Regardless of the veracity of the current rumors that Mexico’s feared Zetas organization has split into pieces, the organization’s breakup is a foregone conclusion given the group’s local revenue streams.
In the latest of a flurry of articles, a US law enforcement source told the Associated Press that Zetas second-in-command Miguel Angel Treviño, alias “Z-40,” has successfully taken over control of the entire group, displacing Heriberto Lazcano, alias “Z-3,” its long-time number one.
This fight, which InSight Crime has also chronicled, has been public for weeks. In August, police said that a Zetas commander in Quintana Roo state, Charly de Jesus Alcantara Trejo, alias “El Caricaturas,” was handed over to police by the Zetas. El Caricaturas was loyal to Z-40, and was allegedly betrayed by a faction loyal to Z-3, local media reported. A wave of violence in San Luis Potosi state has also been interpreted as indicative of a rift between Z-40 and another local Zetas commander, Ivan Velazquez, alias “El 50” or “El Taliban,” according to statements made by the San Luis Potosi state attorney general.
But the evidence is hardly definitive. The AP article cites but one US law enforcement official and various “narco-banners.” These banners, however, accused both leaders of betraying several of Zeta operatives, suggesting the rift was from below, not between the top echelons. Other banners appeared in Zetas strongholds, like Tamaulipas and Veracruz, denying that such a rift has occurred.
InSight Crime Analysis
Whether the rift is real or not, the breakup of the Zetas will happen. Unlike the group’s progenitors the Gulf Cartel — who earn most of their profits from the international export of drugs, and thus concentrate their finances, the know-how and the contacts at the top levels of leadership — the Zetas follow an entirely different financial model.
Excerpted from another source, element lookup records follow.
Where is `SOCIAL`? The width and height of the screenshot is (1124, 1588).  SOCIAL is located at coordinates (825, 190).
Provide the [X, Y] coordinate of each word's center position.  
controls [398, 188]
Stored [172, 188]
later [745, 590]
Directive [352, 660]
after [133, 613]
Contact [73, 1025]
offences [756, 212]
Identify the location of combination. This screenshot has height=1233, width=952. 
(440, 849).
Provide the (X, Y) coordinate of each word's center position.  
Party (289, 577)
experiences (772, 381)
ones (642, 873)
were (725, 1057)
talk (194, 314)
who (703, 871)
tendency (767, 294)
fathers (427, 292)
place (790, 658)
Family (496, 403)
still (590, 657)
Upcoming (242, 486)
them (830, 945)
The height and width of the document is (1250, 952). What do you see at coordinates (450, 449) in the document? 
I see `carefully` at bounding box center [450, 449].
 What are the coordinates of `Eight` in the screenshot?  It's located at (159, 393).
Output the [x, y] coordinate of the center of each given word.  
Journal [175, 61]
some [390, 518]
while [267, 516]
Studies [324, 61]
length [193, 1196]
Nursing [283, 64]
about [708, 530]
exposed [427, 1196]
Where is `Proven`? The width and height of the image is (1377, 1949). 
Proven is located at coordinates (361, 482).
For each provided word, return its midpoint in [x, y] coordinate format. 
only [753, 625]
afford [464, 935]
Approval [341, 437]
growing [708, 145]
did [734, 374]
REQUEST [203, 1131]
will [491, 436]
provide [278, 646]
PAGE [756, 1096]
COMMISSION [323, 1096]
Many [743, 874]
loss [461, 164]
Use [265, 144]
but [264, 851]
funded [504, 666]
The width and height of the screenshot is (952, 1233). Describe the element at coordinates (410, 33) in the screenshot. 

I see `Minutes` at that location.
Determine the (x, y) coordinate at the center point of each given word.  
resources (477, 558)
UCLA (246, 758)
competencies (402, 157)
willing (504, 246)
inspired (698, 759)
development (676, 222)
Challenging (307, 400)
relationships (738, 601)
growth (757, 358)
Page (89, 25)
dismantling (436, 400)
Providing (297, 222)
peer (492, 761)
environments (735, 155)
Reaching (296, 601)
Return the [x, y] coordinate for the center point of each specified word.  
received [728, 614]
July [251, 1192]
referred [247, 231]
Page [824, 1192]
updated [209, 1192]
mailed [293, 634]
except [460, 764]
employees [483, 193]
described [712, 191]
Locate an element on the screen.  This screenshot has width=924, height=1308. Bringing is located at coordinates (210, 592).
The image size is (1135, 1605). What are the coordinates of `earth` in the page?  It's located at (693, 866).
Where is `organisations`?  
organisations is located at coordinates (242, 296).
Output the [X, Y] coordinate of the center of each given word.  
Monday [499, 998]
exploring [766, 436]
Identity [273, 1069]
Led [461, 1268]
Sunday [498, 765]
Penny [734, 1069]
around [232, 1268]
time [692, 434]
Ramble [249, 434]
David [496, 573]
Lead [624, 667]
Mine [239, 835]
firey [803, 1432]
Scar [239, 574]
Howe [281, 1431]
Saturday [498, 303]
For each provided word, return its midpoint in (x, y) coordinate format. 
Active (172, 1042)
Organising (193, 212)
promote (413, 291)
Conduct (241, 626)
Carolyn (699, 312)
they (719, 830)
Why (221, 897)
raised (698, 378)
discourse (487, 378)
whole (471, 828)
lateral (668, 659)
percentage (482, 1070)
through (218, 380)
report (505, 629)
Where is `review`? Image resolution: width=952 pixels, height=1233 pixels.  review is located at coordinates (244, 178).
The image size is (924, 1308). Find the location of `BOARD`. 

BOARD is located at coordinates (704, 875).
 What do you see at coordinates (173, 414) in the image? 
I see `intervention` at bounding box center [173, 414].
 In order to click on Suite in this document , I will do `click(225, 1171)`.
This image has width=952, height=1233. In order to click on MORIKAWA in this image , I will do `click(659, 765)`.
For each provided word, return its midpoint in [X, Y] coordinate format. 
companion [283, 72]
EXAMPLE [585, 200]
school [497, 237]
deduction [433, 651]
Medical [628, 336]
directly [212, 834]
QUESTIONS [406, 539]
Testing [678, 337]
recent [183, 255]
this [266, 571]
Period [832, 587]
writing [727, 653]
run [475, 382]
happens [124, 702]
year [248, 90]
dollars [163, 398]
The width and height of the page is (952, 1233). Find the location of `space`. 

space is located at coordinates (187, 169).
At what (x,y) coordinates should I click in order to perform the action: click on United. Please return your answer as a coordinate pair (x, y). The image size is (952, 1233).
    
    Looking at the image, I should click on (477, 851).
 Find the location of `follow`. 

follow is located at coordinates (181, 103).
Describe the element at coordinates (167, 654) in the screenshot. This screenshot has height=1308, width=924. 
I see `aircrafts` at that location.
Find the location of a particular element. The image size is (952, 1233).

According to a recent book on the Zetas, “The Executioner’s Men,” by Sam Logan and George Grayson, only 50 percent of the Zetas’ revenue is from cocaine trafficking. (InSight Crime believes it is even less.) The rest comes from Zetas’ low-level criminal activities — extortion, kidnapping, theft, piracy and other licit and illicit activities.
And since a large portion of the Zetas’ revenue streams come from the bottom and local sources, rather than the top and international sources, this makes it more likely that local Zetas cells see how these businesses work and how much money is being pocketed by this hard work. Perhaps more importantly, the barriers to entry into these businesses are minimal: The infrastructure needed to manage them is already there; and the wherewithal to recruit and operate on the local level already exist. The result is that the a mid-level commander will be more likely to break away from his bosses simply because he can.
This is arguably what makes the Zetas’ model of organized crime different and more menacing than the older, traditional cartels. Cartels who earn most of their revenue through international drug exports essentially cannot run their business without the international contacts necessary to do so. But in the Zetas’ case, because of their revenue comes from local criminal activities that can be practiced anywhere and by virtually anyone, they have created the ultimate “democratic” model of organized crime. It is a model that can be easily replicated across Mexico, and is inherently vulnerable to suffering internal splits.
So while a dispute between top leaders Z-40 and Z-3 operates in the realm of speculation, there is no doubt that the Zetas as an organization will not last.